La gobernadora de Baja California, Marina del Pilar Ávila Olmeda, reconoció haber discutido información gubernamental con individuos que carecían de acreditación oficial para representar a dependencias de seguridad de los Estados Unidos.
A través de un comunicado emitido este 13 de julio para responder a la filtración de un segundo audio, la administración estatal admitió que la mandataria sostuvo encuentros con personas que plantearon escenarios legales sin presentar requerimientos formales ni oficios de representación.
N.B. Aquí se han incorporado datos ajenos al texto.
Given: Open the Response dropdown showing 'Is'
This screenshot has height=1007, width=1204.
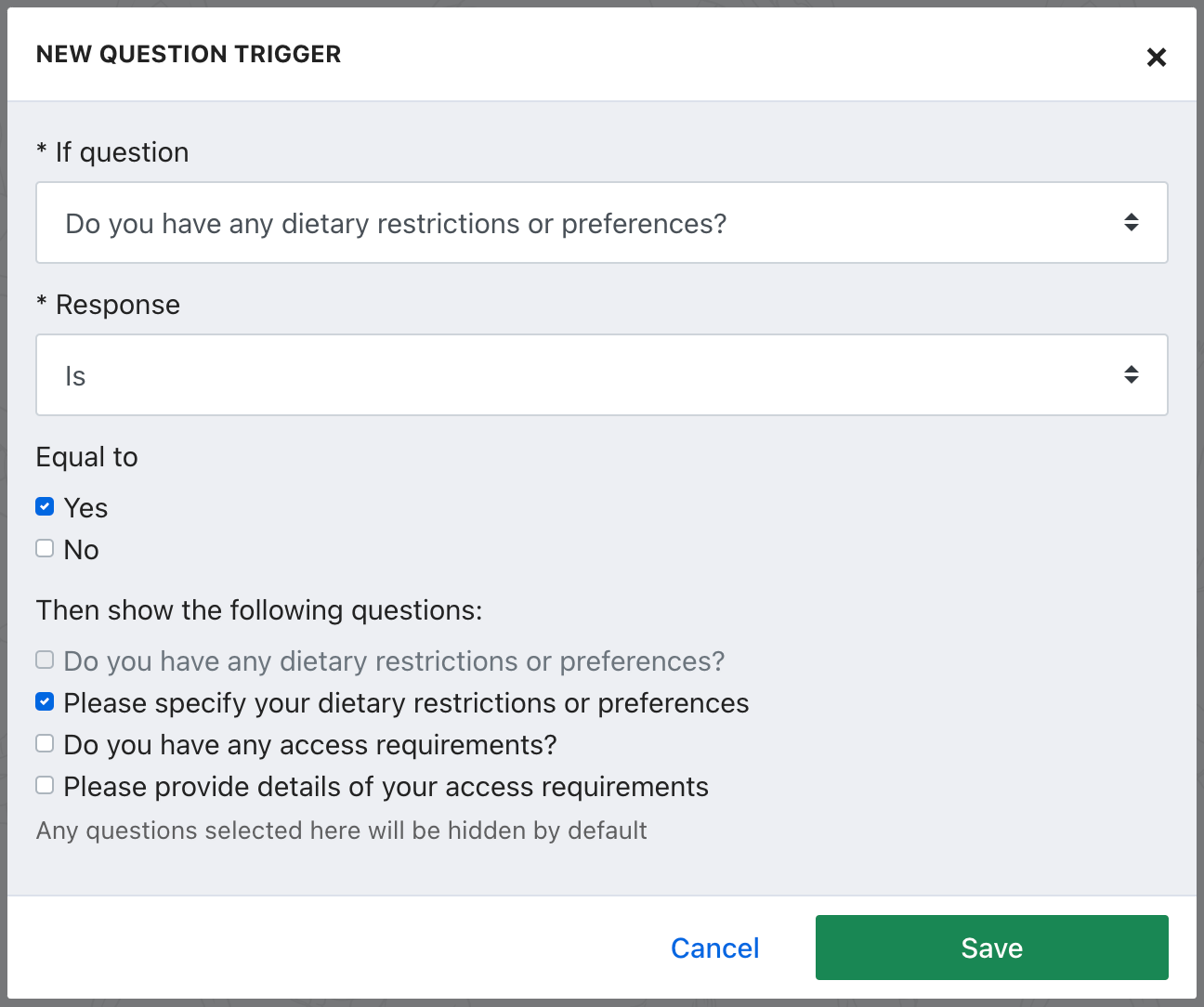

Pese a la falta de acreditación institucional reportada en el propio documento, el registro sonoro exhibe a la gobernadora ofreciendo a sus interlocutores información documentada al interior de las mesas de seguridad estatales, acción que el gobierno justificó como labores de coordinación institucional en materia de seguridad fronteriza.
Contraste con el registro sonoro
En la grabación difundida, la mandataria dialoga con un individuo identificado como asesor externo del FBI y cuestiona explícitamente sobre la viabilidad de enfrentar un proceso de extradición.
Durante la misma conversación, Ávila Olmeda menciona haber sostenido reuniones previas con personal del Departamento de Justicia estadounidense, señalando que dichos encuentros ocurrieron tanto en oficinas de San Diego como en la Ciudad de México.
El posicionamiento oficial sostiene que la grabación consiste en fragmentos aislados y descarta cualquier acto irregular, enmarcando las referencias a la cooperación binacional dentro de las labores operativas de rutina y rechazando un escenario de subordinación institucional.
Para dar continuidad al análisis de su situación jurídica, el audio documenta que la gobernadora condicionó una eventual reunión con una procuradora estadounidense a la garantía estricta de no cruzar la frontera ni presentarse en las instalaciones consulares ubicadas en Tijuana.